(ENTRIES SUPPLIED begins)
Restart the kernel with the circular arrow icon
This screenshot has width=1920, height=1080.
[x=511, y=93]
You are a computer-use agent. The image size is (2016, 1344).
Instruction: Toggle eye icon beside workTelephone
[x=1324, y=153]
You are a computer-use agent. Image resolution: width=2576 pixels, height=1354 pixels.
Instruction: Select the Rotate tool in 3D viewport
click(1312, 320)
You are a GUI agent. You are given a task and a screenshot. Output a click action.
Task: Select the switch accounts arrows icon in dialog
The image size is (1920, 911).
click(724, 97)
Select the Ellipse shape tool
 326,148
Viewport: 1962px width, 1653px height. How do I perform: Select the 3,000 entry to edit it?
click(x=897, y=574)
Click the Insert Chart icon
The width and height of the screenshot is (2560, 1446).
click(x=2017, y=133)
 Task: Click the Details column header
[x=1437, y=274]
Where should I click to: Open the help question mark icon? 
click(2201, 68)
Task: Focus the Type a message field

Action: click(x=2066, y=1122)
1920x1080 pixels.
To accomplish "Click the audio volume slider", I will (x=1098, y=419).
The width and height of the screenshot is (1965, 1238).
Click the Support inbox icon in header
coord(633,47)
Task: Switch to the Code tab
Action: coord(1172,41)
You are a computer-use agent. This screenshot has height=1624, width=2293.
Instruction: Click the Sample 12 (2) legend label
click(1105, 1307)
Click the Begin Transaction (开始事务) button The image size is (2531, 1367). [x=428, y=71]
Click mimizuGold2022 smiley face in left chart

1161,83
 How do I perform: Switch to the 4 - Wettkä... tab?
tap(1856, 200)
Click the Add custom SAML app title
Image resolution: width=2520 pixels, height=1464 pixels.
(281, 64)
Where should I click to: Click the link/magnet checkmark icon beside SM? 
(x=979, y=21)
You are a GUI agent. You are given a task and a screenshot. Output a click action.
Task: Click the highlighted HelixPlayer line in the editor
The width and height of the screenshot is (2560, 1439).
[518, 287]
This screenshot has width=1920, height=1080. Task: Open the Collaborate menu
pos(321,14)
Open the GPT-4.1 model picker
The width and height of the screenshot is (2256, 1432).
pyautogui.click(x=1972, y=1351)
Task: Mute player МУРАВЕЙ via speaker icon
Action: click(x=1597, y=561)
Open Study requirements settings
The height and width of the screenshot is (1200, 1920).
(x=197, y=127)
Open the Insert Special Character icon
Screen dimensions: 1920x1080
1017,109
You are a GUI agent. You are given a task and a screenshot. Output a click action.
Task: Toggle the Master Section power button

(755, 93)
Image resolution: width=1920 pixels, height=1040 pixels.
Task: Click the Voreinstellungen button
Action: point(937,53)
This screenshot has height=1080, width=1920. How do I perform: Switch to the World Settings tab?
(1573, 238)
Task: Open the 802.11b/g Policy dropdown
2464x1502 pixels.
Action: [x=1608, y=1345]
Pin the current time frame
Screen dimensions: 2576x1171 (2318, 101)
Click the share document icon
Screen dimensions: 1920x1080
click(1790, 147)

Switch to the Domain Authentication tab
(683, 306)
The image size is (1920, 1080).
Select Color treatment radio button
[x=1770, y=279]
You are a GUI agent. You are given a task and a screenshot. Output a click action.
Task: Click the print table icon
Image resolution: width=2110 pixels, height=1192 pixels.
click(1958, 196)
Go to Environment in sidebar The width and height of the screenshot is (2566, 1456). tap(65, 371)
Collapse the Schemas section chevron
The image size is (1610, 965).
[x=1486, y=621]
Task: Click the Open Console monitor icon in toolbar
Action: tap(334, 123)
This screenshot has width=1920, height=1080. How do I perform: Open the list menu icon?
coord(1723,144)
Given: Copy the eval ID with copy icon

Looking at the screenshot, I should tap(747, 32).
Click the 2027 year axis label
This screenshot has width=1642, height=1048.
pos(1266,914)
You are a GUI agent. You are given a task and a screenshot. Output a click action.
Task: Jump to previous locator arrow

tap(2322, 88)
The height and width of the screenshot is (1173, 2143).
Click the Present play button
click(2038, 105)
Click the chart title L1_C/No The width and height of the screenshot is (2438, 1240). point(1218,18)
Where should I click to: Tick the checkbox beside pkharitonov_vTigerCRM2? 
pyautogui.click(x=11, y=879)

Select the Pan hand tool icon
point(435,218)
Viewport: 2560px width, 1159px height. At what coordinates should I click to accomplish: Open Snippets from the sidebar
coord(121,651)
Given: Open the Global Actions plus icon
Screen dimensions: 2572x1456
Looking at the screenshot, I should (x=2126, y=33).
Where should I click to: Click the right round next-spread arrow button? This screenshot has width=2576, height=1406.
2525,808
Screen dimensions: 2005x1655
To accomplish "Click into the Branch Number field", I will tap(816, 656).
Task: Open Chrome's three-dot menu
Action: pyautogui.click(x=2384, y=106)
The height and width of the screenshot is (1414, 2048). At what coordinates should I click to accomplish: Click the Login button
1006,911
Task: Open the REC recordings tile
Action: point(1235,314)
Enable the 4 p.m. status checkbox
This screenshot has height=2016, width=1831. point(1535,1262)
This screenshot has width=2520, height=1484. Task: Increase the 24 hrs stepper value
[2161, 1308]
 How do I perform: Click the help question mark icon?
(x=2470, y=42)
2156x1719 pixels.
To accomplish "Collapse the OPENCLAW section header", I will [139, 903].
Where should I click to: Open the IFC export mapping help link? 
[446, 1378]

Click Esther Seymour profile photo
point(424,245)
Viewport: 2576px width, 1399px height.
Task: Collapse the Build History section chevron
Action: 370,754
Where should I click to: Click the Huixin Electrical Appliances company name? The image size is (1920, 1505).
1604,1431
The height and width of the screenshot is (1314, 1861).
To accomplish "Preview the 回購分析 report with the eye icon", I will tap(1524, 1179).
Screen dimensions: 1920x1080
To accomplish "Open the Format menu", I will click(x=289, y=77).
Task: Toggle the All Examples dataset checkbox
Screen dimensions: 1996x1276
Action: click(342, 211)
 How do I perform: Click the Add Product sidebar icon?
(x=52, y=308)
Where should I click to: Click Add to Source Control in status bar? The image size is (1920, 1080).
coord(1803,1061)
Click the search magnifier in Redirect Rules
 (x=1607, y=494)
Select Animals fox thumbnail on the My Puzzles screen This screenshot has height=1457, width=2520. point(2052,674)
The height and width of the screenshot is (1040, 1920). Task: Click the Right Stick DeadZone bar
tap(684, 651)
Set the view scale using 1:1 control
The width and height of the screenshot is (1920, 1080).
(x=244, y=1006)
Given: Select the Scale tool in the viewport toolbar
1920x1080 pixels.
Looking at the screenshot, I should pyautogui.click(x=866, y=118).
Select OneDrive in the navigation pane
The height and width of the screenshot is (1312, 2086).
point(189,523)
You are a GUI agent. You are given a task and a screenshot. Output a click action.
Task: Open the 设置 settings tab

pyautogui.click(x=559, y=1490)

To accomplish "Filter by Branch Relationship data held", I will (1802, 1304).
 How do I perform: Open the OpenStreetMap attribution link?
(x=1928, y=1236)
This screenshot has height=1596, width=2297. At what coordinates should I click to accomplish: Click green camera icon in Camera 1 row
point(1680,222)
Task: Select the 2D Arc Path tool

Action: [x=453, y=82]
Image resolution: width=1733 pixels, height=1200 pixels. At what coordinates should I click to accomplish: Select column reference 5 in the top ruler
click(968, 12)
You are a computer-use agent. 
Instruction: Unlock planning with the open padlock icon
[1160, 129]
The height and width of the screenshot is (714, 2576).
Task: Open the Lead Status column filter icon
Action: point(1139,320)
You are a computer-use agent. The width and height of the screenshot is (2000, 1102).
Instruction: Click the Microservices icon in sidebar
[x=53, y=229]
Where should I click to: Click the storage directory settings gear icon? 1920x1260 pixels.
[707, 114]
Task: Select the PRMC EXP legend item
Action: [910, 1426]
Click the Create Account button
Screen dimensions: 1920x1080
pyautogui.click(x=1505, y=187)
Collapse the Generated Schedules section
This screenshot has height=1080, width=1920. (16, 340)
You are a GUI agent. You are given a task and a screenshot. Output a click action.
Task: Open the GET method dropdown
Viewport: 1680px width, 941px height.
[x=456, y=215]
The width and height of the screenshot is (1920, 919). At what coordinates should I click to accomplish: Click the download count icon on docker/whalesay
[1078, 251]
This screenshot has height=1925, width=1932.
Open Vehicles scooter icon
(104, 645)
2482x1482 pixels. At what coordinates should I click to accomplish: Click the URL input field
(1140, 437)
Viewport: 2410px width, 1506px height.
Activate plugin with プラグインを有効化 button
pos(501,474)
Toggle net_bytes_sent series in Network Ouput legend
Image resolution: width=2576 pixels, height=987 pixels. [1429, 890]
(ENTRIES SUPPLIED ends)
ABOUT THIS TASK
Reproduce exactly the lines from the one containing "Viewport: 2410px width, 1506px height." through the last line of the records, both included, and nothing else.

RESPONSE TO THIS TASK
Viewport: 2410px width, 1506px height.
Activate plugin with プラグインを有効化 button
pos(501,474)
Toggle net_bytes_sent series in Network Ouput legend
Image resolution: width=2576 pixels, height=987 pixels. [1429, 890]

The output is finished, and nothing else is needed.